UKPLab / sentence-transformers

State-of-the-Art Text Embeddings
https://www.sbert.net
Apache License 2.0
15.09k stars 2.46k forks source link

In-batch negatives with Multiple Negative Ranking Loss #1587

Open joaocp98662 opened 2 years ago

joaocp98662 commented 2 years ago

Hi,

I'm trying to fine-tune a model on my dataset but I'm having some troubles. In my dataset I have pairs of documents, topics (queries) and their scores (0 - not relevant, 1 - relevant). Only 10% of the pairs are positive. I'm trying to fine-tune a pre-trained model using the MNR loss but I'm stuck, not knowing how to pass the data to the DataLoader.

Data example:

TopicID DocID Score 20141 NCT00000408 0 20141 NCT00000492 0 20141 NCT00000501 0 20141 NCT00001853 0 20141 NCT00004727 0 20141 NCT00005127 1 20141 NCT00005485 1 🔴 … 201518 NCT00005485 1 🔴 201518 NCT00005499 0 201518 NCT00012818 1 201518 NCT00013026 1 201518 NCT00053534 0 ...

(Note: I'm preprocessing the data and I using the corpus of the documents/topics and not the ids)

Each topic can have multiple relevant documents and a document can be relevant to different topics.
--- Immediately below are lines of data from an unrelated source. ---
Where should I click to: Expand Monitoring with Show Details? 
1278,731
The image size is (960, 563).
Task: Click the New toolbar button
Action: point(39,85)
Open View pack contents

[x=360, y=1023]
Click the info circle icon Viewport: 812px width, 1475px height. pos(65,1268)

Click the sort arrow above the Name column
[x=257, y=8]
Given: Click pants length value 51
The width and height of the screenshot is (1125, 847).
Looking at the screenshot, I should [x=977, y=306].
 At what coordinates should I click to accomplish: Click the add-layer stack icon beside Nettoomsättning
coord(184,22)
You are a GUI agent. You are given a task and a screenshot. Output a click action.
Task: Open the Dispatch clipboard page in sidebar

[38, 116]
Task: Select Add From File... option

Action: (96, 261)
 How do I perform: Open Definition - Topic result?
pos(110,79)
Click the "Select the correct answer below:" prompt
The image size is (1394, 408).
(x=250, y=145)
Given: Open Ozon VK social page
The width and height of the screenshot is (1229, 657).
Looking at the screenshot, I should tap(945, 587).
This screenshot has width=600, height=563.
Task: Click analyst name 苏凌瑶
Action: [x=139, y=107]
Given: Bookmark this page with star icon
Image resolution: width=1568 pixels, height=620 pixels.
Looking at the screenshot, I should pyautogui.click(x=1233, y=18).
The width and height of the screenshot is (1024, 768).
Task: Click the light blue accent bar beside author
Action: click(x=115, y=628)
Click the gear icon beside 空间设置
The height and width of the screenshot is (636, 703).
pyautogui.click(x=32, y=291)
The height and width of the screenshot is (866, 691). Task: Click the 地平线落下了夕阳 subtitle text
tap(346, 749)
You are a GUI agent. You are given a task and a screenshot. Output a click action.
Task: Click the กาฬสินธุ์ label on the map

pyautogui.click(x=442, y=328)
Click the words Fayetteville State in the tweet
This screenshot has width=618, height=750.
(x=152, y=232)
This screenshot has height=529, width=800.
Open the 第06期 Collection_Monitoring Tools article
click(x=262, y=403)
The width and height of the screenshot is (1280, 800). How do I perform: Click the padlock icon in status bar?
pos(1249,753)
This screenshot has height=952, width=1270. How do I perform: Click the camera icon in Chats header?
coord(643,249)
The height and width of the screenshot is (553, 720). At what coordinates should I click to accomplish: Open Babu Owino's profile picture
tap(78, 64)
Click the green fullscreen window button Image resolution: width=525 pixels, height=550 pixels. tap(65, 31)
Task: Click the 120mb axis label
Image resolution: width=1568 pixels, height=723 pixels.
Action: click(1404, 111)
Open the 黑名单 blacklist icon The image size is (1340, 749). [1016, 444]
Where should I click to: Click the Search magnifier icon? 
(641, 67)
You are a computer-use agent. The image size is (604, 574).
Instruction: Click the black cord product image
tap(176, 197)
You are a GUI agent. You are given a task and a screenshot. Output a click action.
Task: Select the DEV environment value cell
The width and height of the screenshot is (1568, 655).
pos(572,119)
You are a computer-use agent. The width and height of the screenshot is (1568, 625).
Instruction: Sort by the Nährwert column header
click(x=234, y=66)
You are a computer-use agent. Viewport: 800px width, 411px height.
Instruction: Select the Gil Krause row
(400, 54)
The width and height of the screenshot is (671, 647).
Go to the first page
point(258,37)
Do I have to write a specific data loader?

Thank you very much for your time.

mscham commented 2 years ago

Check out the example here: https://github.com/UKPLab/sentence-transformers/blob/master/examples/training/ms_marco/train_bi-encoder_mnrl.py mnrl will take triplets as in this example or you can just use positive pairs

mscham commented 2 years ago

Also take a look at the GPL technique for augmenting your data...

https://www.pinecone.io/learn/gpl/ https://github.com/UKPLab/gpl

joaocp98662 commented 2 years ago

@mscham thank you so much for your reply. I end up implementing mnrl with triplets as you suggested. For each positive pair I added an additional negative for that anchor. I trained the model and used it to my task which is retrieval. After evaluating my ranking, the results were far worst compared to using the model trained with only positive pairs. I was expecting better results using the triplets. I'm doing something wrong maybe? When training the model I'm using batches of size 8, if I increase the batch size it will not fit on the GPU's I am using.

joaocp98662 commented 2 years ago

I noticed that I wasn't preventing duplicates in my batches so now I'm using NoDuplicatesDataLoader class and the results improved slightly. But again, using the model fine-tuned with only positive pairs is giving me better results than using the model fine-tuned with triplets (positive pair + negative from that query) on my ranking task. Should I assume worst results by adding the triplets when training the model? I was expecting better results.